When you repeat the material, keep each line exact and omit the pictures.

---------------

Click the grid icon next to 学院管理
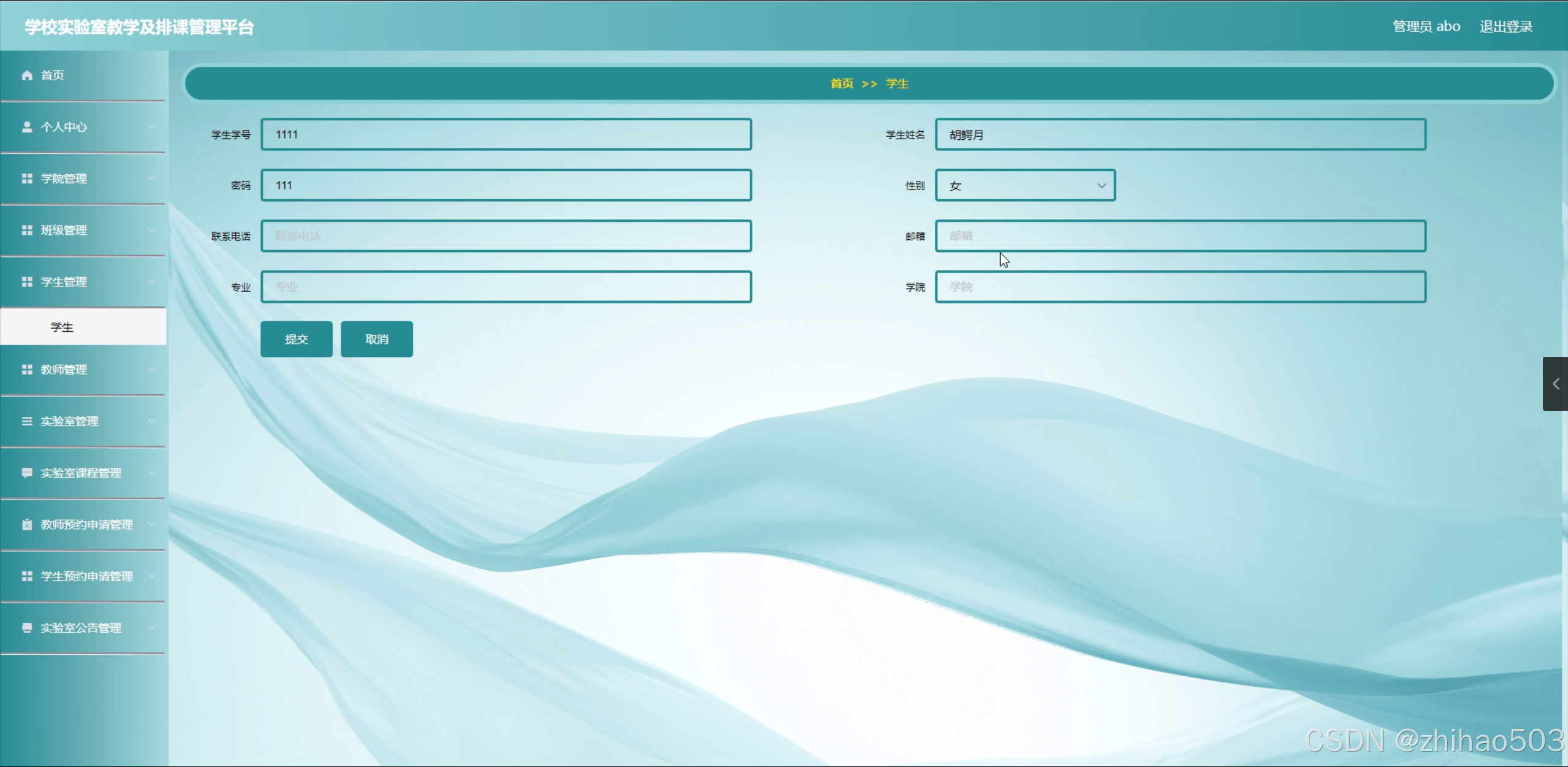 pyautogui.click(x=27, y=178)
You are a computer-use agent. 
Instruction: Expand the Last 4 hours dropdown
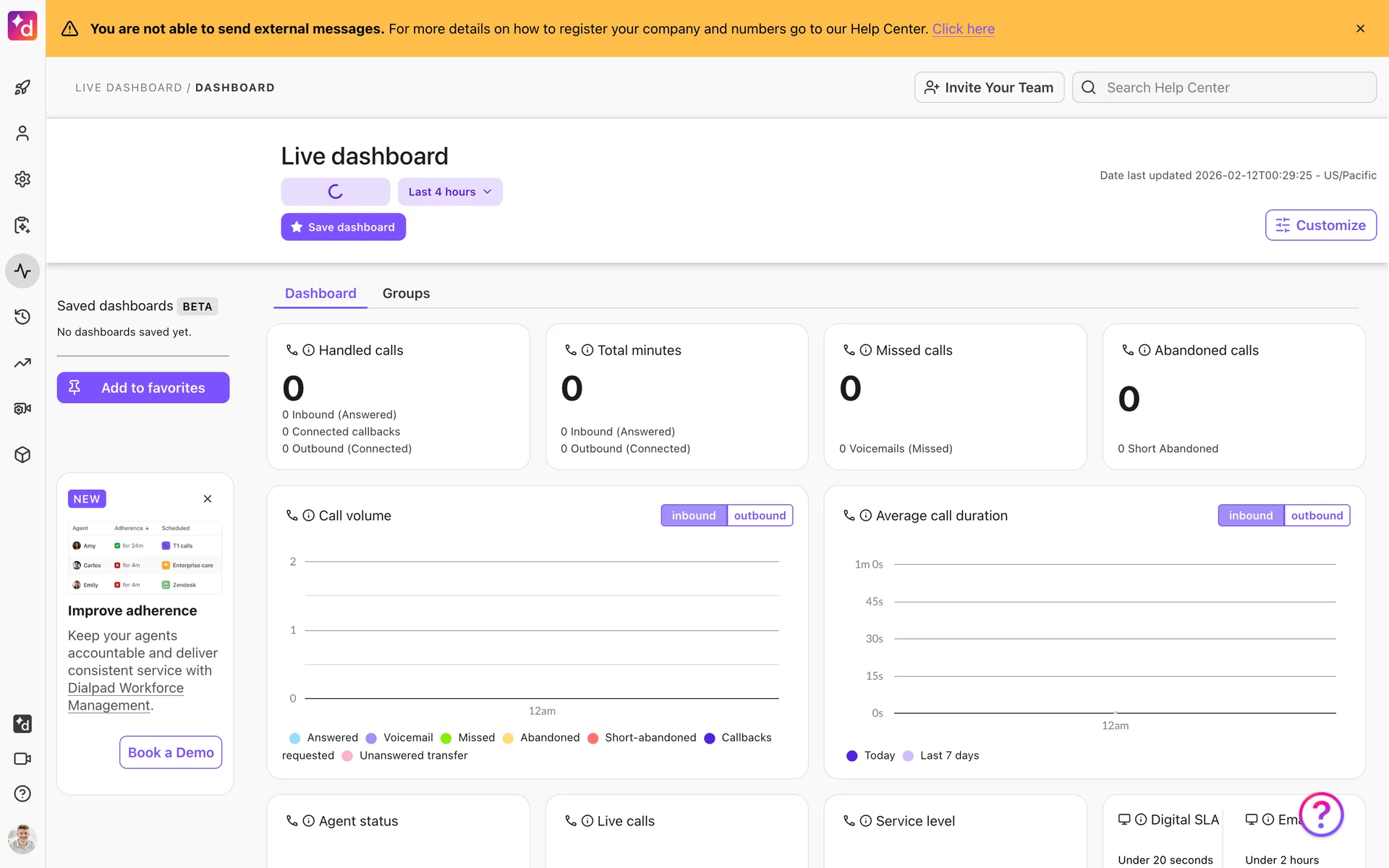[x=450, y=192]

---------------

EXERCISE OUTPUT:
Click the grid icon next to 学院管理
 pyautogui.click(x=27, y=178)
You are a computer-use agent. 
Instruction: Expand the Last 4 hours dropdown
[x=450, y=192]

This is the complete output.